- Task objective
Which lines of the entries below run from the one holding "Click the sender" to the one holding "You are a computer-use agent. This", inclusive? Set down exactly those lines and no others.

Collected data
◇ ◇ ◇ ◇ ◇

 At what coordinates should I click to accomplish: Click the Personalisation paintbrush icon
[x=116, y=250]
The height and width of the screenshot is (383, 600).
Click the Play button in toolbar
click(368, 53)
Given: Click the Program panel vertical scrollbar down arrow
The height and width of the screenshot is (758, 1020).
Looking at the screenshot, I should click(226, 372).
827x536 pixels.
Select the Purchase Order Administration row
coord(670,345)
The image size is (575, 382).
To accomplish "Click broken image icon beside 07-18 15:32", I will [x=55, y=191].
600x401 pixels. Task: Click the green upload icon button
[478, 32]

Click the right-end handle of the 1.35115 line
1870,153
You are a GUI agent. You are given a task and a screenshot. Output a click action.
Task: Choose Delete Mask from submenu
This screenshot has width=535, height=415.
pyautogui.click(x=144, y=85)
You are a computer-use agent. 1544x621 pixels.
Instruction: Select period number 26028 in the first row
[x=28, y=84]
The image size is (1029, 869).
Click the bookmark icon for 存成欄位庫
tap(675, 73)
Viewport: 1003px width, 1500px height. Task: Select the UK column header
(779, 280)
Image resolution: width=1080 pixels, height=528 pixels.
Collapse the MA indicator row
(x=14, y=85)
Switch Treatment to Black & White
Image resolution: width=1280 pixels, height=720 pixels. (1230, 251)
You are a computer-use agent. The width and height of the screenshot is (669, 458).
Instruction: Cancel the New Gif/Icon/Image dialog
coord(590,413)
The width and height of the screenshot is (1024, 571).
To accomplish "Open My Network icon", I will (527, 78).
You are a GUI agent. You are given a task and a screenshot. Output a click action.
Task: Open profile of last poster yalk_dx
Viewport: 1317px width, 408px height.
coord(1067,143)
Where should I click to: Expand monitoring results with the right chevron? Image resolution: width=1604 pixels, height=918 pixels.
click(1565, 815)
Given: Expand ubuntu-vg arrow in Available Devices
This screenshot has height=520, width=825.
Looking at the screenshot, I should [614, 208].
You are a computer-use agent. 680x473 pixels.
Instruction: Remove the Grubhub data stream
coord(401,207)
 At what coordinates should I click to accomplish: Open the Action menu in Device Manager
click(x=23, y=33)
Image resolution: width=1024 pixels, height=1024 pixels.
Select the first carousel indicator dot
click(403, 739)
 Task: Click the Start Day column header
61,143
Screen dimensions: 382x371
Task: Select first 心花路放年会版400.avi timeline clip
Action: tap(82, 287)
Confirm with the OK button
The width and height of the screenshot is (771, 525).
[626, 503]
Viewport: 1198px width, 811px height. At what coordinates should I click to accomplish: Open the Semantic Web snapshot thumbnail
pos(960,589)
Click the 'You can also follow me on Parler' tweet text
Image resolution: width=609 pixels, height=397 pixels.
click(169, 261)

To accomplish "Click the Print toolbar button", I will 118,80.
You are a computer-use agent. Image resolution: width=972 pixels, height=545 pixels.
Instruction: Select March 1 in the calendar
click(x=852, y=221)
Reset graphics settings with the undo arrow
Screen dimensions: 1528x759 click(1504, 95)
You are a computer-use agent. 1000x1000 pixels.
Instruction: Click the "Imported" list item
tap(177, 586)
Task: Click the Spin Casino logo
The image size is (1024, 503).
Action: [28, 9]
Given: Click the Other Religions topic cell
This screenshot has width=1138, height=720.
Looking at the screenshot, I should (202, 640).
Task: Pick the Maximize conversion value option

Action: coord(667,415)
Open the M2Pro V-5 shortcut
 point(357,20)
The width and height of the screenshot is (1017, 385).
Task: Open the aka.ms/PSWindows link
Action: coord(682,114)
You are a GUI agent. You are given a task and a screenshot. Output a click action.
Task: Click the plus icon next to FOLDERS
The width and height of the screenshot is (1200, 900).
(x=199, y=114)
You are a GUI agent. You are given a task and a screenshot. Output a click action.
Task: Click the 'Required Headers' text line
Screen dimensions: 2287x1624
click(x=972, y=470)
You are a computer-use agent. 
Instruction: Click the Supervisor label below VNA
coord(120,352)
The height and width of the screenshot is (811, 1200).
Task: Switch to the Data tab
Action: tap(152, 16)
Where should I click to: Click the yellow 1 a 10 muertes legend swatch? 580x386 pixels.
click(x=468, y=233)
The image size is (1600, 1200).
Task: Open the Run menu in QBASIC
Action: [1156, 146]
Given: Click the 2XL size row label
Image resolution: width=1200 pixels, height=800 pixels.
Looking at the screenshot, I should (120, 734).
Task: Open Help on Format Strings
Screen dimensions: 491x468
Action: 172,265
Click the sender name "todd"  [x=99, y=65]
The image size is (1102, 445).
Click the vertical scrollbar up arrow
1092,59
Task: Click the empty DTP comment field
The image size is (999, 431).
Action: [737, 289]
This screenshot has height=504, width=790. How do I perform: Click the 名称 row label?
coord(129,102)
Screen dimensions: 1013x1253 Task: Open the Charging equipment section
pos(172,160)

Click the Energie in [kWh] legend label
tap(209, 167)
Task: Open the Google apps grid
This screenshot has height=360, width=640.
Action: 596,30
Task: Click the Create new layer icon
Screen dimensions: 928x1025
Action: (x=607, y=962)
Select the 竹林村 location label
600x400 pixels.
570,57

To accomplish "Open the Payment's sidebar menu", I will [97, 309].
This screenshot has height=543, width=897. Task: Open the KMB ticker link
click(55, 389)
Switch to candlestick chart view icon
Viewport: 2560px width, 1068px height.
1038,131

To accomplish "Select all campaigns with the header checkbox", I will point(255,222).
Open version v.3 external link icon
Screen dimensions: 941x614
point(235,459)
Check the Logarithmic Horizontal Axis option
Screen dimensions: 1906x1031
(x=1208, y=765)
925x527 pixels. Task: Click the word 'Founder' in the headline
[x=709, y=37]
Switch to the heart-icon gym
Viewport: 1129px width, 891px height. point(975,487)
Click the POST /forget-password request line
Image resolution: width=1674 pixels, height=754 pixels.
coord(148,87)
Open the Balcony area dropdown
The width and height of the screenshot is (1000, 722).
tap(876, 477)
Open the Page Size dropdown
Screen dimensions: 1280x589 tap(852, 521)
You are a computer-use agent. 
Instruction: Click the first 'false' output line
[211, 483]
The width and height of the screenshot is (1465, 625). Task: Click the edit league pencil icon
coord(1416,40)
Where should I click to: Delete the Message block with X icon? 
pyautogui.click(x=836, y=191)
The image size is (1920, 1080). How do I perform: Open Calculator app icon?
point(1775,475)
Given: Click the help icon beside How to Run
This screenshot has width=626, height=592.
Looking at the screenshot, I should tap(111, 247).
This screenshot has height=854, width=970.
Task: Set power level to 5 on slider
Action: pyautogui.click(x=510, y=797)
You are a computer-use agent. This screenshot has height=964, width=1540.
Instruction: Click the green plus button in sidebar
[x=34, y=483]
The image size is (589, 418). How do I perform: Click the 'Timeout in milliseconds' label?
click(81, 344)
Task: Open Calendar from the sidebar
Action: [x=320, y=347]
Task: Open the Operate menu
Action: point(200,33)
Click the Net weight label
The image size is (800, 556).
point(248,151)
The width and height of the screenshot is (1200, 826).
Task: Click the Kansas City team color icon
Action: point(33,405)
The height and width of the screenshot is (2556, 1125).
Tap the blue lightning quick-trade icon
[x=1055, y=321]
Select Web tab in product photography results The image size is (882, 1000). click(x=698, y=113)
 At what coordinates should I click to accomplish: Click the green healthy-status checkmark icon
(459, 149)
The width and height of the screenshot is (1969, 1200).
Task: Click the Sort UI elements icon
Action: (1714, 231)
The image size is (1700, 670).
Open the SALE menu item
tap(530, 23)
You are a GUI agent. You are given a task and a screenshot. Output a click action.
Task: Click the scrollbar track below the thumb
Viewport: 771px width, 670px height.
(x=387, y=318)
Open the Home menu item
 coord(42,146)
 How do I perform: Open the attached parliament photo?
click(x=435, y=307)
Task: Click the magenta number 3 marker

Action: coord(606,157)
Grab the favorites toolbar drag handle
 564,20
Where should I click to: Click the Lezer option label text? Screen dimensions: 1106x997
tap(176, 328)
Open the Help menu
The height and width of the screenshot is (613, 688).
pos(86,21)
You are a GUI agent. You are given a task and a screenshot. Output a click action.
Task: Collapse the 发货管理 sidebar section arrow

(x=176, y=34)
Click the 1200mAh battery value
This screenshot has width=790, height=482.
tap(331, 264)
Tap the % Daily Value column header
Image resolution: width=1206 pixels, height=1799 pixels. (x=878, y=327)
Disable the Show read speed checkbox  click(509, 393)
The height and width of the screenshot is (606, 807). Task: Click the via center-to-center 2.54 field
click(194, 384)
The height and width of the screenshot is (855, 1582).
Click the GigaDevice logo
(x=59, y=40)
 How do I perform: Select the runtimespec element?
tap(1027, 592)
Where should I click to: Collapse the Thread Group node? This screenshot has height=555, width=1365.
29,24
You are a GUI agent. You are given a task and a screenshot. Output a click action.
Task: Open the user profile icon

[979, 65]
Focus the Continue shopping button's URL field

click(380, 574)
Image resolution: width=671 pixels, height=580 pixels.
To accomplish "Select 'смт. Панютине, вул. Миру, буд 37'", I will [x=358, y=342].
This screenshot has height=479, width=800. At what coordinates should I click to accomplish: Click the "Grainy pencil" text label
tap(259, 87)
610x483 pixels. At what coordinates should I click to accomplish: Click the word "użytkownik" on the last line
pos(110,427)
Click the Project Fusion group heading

◇ ◇ ◇ ◇ ◇

- Exercise response
Click the sender name "todd"  [x=99, y=65]
The image size is (1102, 445).
Click the vertical scrollbar up arrow
1092,59
Task: Click the empty DTP comment field
The image size is (999, 431).
Action: [737, 289]
This screenshot has height=504, width=790. How do I perform: Click the 名称 row label?
coord(129,102)
Screen dimensions: 1013x1253 Task: Open the Charging equipment section
pos(172,160)

Click the Energie in [kWh] legend label
tap(209, 167)
Task: Open the Google apps grid
This screenshot has height=360, width=640.
Action: 596,30
Task: Click the Create new layer icon
Screen dimensions: 928x1025
Action: (x=607, y=962)
Select the 竹林村 location label
600x400 pixels.
570,57

To accomplish "Open the Payment's sidebar menu", I will [97, 309].
This screenshot has height=543, width=897. Task: Open the KMB ticker link
click(55, 389)
Switch to candlestick chart view icon
Viewport: 2560px width, 1068px height.
1038,131

To accomplish "Select all campaigns with the header checkbox", I will point(255,222).
Open version v.3 external link icon
Screen dimensions: 941x614
point(235,459)
Check the Logarithmic Horizontal Axis option
Screen dimensions: 1906x1031
(x=1208, y=765)
925x527 pixels. Task: Click the word 'Founder' in the headline
[x=709, y=37]
Switch to the heart-icon gym
Viewport: 1129px width, 891px height. point(975,487)
Click the POST /forget-password request line
Image resolution: width=1674 pixels, height=754 pixels.
coord(148,87)
Open the Balcony area dropdown
The width and height of the screenshot is (1000, 722).
tap(876, 477)
Open the Page Size dropdown
Screen dimensions: 1280x589 tap(852, 521)
You are a computer-use agent. 
Instruction: Click the first 'false' output line
[211, 483]
The width and height of the screenshot is (1465, 625). Task: Click the edit league pencil icon
coord(1416,40)
Where should I click to: Delete the Message block with X icon? 
pyautogui.click(x=836, y=191)
The image size is (1920, 1080). How do I perform: Open Calculator app icon?
point(1775,475)
Given: Click the help icon beside How to Run
This screenshot has width=626, height=592.
Looking at the screenshot, I should tap(111, 247).
This screenshot has height=854, width=970.
Task: Set power level to 5 on slider
Action: pyautogui.click(x=510, y=797)
You are a computer-use agent. This screenshot has height=964, width=1540.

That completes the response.